_Exercise details_.
Every entry has to be output exactly, with none skipped.

BEGIN Data extract

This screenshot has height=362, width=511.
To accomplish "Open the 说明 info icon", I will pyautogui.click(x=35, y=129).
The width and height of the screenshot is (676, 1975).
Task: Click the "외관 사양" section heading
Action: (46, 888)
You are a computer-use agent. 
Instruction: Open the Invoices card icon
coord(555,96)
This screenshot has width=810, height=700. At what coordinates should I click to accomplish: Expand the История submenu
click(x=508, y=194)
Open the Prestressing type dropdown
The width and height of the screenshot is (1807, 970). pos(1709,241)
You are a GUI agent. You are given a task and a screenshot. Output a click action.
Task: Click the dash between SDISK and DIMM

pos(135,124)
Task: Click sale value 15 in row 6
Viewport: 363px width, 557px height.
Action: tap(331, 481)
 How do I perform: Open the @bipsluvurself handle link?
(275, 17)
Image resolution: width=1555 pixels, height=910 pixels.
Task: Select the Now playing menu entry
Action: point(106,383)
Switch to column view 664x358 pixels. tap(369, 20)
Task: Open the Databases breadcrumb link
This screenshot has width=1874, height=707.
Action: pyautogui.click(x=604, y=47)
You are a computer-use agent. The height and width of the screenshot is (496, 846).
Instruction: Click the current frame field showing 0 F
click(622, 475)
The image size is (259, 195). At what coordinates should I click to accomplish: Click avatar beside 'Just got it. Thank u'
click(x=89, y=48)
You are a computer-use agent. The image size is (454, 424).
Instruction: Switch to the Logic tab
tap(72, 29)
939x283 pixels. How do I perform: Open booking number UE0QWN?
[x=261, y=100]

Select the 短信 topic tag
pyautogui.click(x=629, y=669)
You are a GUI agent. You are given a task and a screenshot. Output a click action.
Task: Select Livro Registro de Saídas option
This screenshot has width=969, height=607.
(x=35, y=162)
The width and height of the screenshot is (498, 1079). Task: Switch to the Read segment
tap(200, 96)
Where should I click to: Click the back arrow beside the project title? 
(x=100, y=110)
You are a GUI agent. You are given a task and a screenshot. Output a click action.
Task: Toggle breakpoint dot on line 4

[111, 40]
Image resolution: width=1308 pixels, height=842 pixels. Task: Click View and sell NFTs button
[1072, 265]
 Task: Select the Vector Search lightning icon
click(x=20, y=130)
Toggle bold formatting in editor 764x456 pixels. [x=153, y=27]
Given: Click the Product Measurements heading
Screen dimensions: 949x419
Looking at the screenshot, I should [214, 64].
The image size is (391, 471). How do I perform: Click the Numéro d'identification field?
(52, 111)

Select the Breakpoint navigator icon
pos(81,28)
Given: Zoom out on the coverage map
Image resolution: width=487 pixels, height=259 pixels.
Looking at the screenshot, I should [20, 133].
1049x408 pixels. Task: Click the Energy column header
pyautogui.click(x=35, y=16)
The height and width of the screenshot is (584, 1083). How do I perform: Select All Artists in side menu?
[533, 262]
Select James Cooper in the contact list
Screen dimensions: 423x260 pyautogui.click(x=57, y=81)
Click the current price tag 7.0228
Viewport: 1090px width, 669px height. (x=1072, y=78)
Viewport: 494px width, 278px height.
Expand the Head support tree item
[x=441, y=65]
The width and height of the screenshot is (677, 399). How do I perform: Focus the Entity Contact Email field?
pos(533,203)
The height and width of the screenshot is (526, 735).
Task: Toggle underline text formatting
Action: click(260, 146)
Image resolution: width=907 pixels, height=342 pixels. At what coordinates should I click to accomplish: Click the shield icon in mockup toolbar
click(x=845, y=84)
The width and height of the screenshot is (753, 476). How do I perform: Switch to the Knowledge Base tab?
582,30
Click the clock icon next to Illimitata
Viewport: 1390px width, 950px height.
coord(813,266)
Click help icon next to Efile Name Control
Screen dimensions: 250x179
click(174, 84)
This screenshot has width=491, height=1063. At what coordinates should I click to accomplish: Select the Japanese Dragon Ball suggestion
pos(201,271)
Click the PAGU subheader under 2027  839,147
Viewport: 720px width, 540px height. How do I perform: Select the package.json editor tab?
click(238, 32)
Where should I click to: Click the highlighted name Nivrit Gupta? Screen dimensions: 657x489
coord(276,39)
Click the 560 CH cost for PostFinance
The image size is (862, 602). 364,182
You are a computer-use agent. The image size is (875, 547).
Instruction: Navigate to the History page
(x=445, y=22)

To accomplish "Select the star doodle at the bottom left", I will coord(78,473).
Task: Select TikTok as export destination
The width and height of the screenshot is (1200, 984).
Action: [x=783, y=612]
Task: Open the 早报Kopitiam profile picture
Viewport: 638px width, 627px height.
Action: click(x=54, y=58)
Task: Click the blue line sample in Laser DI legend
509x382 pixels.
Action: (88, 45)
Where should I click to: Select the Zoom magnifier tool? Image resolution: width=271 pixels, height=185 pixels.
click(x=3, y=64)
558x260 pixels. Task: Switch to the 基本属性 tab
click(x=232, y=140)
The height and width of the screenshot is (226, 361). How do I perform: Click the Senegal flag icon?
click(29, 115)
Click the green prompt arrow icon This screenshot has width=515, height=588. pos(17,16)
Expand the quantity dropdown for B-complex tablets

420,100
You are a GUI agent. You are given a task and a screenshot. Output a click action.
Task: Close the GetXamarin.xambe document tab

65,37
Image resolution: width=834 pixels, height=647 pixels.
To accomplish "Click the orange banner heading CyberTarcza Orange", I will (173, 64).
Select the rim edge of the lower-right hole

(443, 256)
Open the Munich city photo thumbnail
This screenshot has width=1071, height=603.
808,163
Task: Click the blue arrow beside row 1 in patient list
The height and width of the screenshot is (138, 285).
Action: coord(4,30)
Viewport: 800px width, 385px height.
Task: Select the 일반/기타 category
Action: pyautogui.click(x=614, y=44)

END Data extract

_Solution for this problem_.
This screenshot has height=362, width=511.
To accomplish "Open the 说明 info icon", I will pyautogui.click(x=35, y=129).
The width and height of the screenshot is (676, 1975).
Task: Click the "외관 사양" section heading
Action: (46, 888)
You are a computer-use agent. 
Instruction: Open the Invoices card icon
coord(555,96)
This screenshot has width=810, height=700. At what coordinates should I click to accomplish: Expand the История submenu
click(x=508, y=194)
Open the Prestressing type dropdown
The width and height of the screenshot is (1807, 970). pos(1709,241)
You are a GUI agent. You are given a task and a screenshot. Output a click action.
Task: Click the dash between SDISK and DIMM

pos(135,124)
Task: Click sale value 15 in row 6
Viewport: 363px width, 557px height.
Action: tap(331, 481)
 How do I perform: Open the @bipsluvurself handle link?
(275, 17)
Image resolution: width=1555 pixels, height=910 pixels.
Task: Select the Now playing menu entry
Action: point(106,383)
Switch to column view 664x358 pixels. tap(369, 20)
Task: Open the Databases breadcrumb link
This screenshot has width=1874, height=707.
Action: pyautogui.click(x=604, y=47)
You are a computer-use agent. The height and width of the screenshot is (496, 846).
Instruction: Click the current frame field showing 0 F
click(622, 475)
The image size is (259, 195). At what coordinates should I click to accomplish: Click avatar beside 'Just got it. Thank u'
click(x=89, y=48)
You are a computer-use agent. The image size is (454, 424).
Instruction: Switch to the Logic tab
tap(72, 29)
939x283 pixels. How do I perform: Open booking number UE0QWN?
[x=261, y=100]

Select the 短信 topic tag
pyautogui.click(x=629, y=669)
You are a GUI agent. You are given a task and a screenshot. Output a click action.
Task: Select Livro Registro de Saídas option
This screenshot has width=969, height=607.
(x=35, y=162)
The width and height of the screenshot is (498, 1079). Task: Switch to the Read segment
tap(200, 96)
Where should I click to: Click the back arrow beside the project title? 
(x=100, y=110)
You are a GUI agent. You are given a task and a screenshot. Output a click action.
Task: Toggle breakpoint dot on line 4

[111, 40]
Image resolution: width=1308 pixels, height=842 pixels. Task: Click View and sell NFTs button
[1072, 265]
 Task: Select the Vector Search lightning icon
click(x=20, y=130)
Toggle bold formatting in editor 764x456 pixels. [x=153, y=27]
Given: Click the Product Measurements heading
Screen dimensions: 949x419
Looking at the screenshot, I should [214, 64].
The image size is (391, 471). How do I perform: Click the Numéro d'identification field?
(52, 111)

Select the Breakpoint navigator icon
pos(81,28)
Given: Zoom out on the coverage map
Image resolution: width=487 pixels, height=259 pixels.
Looking at the screenshot, I should [20, 133].
1049x408 pixels. Task: Click the Energy column header
pyautogui.click(x=35, y=16)
The height and width of the screenshot is (584, 1083). How do I perform: Select All Artists in side menu?
[533, 262]
Select James Cooper in the contact list
Screen dimensions: 423x260 pyautogui.click(x=57, y=81)
Click the current price tag 7.0228
Viewport: 1090px width, 669px height. (x=1072, y=78)
Viewport: 494px width, 278px height.
Expand the Head support tree item
[x=441, y=65]
The width and height of the screenshot is (677, 399). How do I perform: Focus the Entity Contact Email field?
pos(533,203)
The height and width of the screenshot is (526, 735).
Task: Toggle underline text formatting
Action: click(260, 146)
Image resolution: width=907 pixels, height=342 pixels. At what coordinates should I click to accomplish: Click the shield icon in mockup toolbar
click(x=845, y=84)
The width and height of the screenshot is (753, 476). How do I perform: Switch to the Knowledge Base tab?
582,30
Click the clock icon next to Illimitata
Viewport: 1390px width, 950px height.
coord(813,266)
Click help icon next to Efile Name Control
Screen dimensions: 250x179
click(174, 84)
This screenshot has width=491, height=1063. At what coordinates should I click to accomplish: Select the Japanese Dragon Ball suggestion
pos(201,271)
Click the PAGU subheader under 2027  839,147
Viewport: 720px width, 540px height. How do I perform: Select the package.json editor tab?
click(238, 32)
Where should I click to: Click the highlighted name Nivrit Gupta? Screen dimensions: 657x489
coord(276,39)
Click the 560 CH cost for PostFinance
The image size is (862, 602). 364,182
You are a computer-use agent. The image size is (875, 547).
Instruction: Navigate to the History page
(x=445, y=22)

To accomplish "Select the star doodle at the bottom left", I will coord(78,473).
Task: Select TikTok as export destination
The width and height of the screenshot is (1200, 984).
Action: [x=783, y=612]
Task: Open the 早报Kopitiam profile picture
Viewport: 638px width, 627px height.
Action: click(x=54, y=58)
Task: Click the blue line sample in Laser DI legend
509x382 pixels.
Action: (88, 45)
Where should I click to: Select the Zoom magnifier tool? Image resolution: width=271 pixels, height=185 pixels.
click(x=3, y=64)
558x260 pixels. Task: Switch to the 基本属性 tab
click(x=232, y=140)
The height and width of the screenshot is (226, 361). How do I perform: Click the Senegal flag icon?
click(29, 115)
Click the green prompt arrow icon This screenshot has width=515, height=588. pos(17,16)
Expand the quantity dropdown for B-complex tablets

420,100
You are a GUI agent. You are given a task and a screenshot. Output a click action.
Task: Close the GetXamarin.xambe document tab

65,37
Image resolution: width=834 pixels, height=647 pixels.
To accomplish "Click the orange banner heading CyberTarcza Orange", I will (173, 64).
Select the rim edge of the lower-right hole

(443, 256)
Open the Munich city photo thumbnail
This screenshot has width=1071, height=603.
808,163
Task: Click the blue arrow beside row 1 in patient list
The height and width of the screenshot is (138, 285).
Action: coord(4,30)
Viewport: 800px width, 385px height.
Task: Select the 일반/기타 category
Action: pyautogui.click(x=614, y=44)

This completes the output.